### WHAT TO DO
Please find every row below that contains the word "first" and copy each one. Case counts.

Rows from a pointing dataset

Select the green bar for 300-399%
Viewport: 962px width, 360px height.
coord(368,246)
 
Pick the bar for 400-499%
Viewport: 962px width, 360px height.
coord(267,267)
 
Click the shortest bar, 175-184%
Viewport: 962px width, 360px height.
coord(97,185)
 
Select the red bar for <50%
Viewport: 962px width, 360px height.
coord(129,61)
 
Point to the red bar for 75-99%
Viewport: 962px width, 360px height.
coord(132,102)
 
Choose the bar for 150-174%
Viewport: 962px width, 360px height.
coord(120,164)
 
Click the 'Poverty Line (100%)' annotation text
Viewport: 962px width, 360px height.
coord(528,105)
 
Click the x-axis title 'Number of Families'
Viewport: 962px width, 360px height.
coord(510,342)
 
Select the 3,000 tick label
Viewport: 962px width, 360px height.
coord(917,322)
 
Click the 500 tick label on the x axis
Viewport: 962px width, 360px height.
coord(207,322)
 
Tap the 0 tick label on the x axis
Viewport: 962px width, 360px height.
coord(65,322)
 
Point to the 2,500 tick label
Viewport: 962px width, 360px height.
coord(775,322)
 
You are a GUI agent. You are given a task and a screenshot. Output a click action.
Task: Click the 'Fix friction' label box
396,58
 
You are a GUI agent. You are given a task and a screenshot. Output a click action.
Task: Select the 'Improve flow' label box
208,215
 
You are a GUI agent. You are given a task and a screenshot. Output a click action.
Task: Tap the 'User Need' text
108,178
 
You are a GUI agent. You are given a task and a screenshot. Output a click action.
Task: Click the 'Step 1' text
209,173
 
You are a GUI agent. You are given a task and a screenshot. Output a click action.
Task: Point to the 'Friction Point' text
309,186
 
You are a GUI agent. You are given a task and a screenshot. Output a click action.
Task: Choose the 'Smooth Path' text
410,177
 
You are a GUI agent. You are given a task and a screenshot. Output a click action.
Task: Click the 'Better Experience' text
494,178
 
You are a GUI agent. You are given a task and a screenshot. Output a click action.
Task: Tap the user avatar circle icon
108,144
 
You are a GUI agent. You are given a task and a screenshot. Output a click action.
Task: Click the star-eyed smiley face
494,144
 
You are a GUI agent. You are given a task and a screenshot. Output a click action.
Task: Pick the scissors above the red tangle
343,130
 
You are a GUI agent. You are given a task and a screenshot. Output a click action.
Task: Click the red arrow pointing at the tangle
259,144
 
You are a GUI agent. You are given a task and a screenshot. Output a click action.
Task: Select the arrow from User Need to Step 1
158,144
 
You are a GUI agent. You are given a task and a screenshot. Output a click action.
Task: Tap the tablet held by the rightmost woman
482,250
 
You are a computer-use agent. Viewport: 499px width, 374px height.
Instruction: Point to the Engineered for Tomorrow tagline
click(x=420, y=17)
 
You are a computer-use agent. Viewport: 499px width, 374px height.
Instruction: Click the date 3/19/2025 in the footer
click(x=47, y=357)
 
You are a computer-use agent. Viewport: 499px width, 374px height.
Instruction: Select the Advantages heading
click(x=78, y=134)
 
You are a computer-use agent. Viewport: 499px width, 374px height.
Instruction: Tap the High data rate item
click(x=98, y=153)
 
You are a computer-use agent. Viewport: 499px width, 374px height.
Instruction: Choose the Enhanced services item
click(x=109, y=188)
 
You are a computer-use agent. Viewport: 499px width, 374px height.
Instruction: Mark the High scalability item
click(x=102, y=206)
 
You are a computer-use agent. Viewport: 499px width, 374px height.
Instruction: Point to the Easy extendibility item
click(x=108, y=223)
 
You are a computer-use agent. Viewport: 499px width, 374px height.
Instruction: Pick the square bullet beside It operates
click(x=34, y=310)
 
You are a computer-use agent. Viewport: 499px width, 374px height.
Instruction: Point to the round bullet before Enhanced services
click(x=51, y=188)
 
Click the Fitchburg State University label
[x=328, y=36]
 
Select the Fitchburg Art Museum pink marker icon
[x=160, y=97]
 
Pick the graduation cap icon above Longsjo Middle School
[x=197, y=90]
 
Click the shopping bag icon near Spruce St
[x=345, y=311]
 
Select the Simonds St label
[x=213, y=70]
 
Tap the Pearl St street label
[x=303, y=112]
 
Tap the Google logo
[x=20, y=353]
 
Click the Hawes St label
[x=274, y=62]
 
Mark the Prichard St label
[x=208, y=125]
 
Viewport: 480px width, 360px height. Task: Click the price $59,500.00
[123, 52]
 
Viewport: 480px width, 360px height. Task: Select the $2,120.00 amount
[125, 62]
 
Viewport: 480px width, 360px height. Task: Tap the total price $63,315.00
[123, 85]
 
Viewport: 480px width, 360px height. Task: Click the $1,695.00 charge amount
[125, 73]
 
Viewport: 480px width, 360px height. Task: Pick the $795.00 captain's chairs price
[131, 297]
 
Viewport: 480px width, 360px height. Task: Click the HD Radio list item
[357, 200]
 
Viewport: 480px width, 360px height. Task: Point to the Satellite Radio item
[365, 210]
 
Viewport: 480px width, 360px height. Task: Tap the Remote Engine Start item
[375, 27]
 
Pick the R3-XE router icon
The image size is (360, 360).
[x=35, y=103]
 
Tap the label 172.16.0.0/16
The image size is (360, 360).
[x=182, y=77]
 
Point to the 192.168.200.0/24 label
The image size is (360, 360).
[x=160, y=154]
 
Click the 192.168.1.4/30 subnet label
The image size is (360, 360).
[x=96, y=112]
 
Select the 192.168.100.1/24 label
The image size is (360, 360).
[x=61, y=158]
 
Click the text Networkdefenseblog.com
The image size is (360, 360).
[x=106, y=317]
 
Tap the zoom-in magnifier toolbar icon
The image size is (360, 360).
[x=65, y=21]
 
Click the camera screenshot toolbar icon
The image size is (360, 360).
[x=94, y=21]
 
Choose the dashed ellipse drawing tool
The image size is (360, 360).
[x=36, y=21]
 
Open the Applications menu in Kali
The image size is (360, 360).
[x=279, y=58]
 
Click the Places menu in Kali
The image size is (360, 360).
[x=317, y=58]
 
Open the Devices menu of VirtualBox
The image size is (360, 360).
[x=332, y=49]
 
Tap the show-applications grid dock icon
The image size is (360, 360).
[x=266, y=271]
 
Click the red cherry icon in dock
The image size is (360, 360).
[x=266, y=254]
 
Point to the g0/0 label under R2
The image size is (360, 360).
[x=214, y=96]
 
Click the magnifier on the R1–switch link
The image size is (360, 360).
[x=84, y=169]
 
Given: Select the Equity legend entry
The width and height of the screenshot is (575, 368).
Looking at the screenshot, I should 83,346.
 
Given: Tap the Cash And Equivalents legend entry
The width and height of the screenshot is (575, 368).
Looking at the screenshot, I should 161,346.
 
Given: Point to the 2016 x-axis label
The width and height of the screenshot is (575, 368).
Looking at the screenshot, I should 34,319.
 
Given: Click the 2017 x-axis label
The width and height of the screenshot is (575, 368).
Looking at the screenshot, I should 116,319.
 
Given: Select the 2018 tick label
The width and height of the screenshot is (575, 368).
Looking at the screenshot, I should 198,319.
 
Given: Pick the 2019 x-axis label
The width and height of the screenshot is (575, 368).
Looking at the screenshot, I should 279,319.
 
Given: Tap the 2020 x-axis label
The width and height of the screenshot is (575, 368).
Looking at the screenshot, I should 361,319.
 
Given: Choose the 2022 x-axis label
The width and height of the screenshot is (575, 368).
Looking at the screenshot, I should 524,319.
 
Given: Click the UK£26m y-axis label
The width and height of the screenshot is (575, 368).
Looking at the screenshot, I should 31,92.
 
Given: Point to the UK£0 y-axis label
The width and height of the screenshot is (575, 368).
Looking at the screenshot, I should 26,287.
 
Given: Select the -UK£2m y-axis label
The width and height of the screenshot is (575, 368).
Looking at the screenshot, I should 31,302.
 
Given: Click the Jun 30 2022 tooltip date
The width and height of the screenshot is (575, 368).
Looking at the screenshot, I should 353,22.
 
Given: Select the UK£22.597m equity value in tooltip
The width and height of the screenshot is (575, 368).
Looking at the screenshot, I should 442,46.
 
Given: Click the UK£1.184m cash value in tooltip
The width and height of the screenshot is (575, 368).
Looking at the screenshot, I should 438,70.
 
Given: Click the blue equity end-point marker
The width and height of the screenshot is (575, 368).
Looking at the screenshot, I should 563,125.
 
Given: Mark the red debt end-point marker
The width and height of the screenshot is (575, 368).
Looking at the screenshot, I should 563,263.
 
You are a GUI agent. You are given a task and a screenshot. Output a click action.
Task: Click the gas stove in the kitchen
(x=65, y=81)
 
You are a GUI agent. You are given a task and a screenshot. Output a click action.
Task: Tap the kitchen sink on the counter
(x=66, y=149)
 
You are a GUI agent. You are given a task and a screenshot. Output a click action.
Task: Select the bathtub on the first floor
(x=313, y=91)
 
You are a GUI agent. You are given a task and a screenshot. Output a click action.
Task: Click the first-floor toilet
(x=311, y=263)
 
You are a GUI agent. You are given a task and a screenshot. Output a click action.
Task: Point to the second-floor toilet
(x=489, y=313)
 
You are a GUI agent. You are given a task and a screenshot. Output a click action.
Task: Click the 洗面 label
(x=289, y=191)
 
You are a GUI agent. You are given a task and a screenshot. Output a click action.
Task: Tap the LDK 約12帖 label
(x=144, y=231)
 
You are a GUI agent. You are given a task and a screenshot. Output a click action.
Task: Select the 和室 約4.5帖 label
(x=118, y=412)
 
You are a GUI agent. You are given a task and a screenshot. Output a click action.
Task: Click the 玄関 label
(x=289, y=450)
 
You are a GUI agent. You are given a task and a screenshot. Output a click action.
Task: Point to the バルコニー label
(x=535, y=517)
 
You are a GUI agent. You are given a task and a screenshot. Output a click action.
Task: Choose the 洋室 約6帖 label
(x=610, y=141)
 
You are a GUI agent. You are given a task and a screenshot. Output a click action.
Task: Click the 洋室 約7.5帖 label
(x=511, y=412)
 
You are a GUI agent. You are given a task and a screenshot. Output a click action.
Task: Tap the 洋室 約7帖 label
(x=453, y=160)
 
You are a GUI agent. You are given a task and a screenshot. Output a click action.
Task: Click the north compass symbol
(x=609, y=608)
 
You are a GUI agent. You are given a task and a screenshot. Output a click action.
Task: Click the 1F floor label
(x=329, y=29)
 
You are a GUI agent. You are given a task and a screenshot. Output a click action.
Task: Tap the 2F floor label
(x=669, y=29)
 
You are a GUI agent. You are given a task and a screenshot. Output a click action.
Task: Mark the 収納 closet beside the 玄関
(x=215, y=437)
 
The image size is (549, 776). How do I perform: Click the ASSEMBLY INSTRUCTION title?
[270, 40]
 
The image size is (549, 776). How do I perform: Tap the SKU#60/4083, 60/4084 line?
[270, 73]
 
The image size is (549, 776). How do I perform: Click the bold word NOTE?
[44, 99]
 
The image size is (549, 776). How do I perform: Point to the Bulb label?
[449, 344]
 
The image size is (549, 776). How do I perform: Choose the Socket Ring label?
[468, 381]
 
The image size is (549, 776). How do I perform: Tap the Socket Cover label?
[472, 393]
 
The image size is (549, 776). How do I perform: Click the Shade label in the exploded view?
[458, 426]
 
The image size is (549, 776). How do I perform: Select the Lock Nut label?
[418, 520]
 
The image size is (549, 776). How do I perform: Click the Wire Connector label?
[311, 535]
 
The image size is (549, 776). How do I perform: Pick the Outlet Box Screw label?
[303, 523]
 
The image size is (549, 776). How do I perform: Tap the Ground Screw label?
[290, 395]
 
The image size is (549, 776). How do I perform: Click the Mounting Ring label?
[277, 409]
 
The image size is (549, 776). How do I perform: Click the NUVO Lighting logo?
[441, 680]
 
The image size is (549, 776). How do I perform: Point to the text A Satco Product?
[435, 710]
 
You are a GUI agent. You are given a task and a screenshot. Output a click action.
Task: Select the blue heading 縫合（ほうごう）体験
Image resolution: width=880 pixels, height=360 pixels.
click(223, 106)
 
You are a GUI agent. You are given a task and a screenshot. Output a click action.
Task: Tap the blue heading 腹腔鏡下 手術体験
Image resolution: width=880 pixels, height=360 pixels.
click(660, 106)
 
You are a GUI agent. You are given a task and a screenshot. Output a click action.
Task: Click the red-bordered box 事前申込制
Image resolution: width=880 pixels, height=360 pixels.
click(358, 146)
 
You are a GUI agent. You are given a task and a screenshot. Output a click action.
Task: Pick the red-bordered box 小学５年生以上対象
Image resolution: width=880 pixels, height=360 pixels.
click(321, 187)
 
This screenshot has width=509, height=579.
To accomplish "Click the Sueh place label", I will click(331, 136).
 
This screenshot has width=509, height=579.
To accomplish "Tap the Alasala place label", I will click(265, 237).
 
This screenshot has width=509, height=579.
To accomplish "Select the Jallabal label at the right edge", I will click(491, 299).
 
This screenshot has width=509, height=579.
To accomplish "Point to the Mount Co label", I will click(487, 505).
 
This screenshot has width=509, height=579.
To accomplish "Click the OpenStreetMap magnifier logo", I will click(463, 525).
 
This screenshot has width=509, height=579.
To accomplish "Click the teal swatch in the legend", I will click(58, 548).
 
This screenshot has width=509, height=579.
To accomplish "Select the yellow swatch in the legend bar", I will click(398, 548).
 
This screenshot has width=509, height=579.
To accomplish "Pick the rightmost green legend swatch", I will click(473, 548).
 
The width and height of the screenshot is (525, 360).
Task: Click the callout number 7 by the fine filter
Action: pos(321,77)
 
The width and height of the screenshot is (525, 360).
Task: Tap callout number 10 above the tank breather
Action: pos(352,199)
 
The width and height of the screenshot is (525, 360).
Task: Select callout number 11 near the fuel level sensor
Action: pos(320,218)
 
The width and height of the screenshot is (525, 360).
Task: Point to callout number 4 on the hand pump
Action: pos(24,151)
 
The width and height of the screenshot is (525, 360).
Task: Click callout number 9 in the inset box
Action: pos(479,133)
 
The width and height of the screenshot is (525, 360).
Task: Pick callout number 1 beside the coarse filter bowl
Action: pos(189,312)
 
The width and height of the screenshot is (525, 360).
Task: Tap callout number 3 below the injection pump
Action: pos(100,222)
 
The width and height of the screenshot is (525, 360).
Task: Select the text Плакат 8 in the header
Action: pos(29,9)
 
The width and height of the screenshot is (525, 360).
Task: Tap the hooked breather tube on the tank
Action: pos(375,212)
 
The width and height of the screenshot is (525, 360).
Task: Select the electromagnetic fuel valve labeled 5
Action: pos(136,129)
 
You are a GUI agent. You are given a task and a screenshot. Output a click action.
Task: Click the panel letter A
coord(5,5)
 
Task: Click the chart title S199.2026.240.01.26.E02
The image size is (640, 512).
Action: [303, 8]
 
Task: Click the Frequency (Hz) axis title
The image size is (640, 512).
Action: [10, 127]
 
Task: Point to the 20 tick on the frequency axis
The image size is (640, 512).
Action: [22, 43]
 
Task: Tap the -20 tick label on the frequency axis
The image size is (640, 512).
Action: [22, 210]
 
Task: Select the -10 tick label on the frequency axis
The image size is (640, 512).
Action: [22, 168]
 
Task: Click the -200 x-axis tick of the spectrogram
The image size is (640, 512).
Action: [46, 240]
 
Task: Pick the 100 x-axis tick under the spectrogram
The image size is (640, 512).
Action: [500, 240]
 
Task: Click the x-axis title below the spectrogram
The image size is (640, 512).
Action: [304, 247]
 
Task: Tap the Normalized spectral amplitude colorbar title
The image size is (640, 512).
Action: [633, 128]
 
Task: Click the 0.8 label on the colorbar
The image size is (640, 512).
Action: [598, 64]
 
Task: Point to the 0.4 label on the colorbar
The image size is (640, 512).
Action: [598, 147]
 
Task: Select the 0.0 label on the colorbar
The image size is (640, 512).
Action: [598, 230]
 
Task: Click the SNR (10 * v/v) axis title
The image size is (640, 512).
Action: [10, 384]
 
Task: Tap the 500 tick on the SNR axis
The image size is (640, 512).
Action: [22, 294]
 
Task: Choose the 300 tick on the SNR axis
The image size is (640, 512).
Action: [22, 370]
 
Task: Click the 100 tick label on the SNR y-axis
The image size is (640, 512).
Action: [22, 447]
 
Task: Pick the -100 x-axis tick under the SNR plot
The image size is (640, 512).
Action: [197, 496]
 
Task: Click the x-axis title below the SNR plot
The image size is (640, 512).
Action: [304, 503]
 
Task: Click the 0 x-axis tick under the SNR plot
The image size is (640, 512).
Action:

### RESULT
Task: Select the bathtub on the first floor
Task: Click the first-floor toilet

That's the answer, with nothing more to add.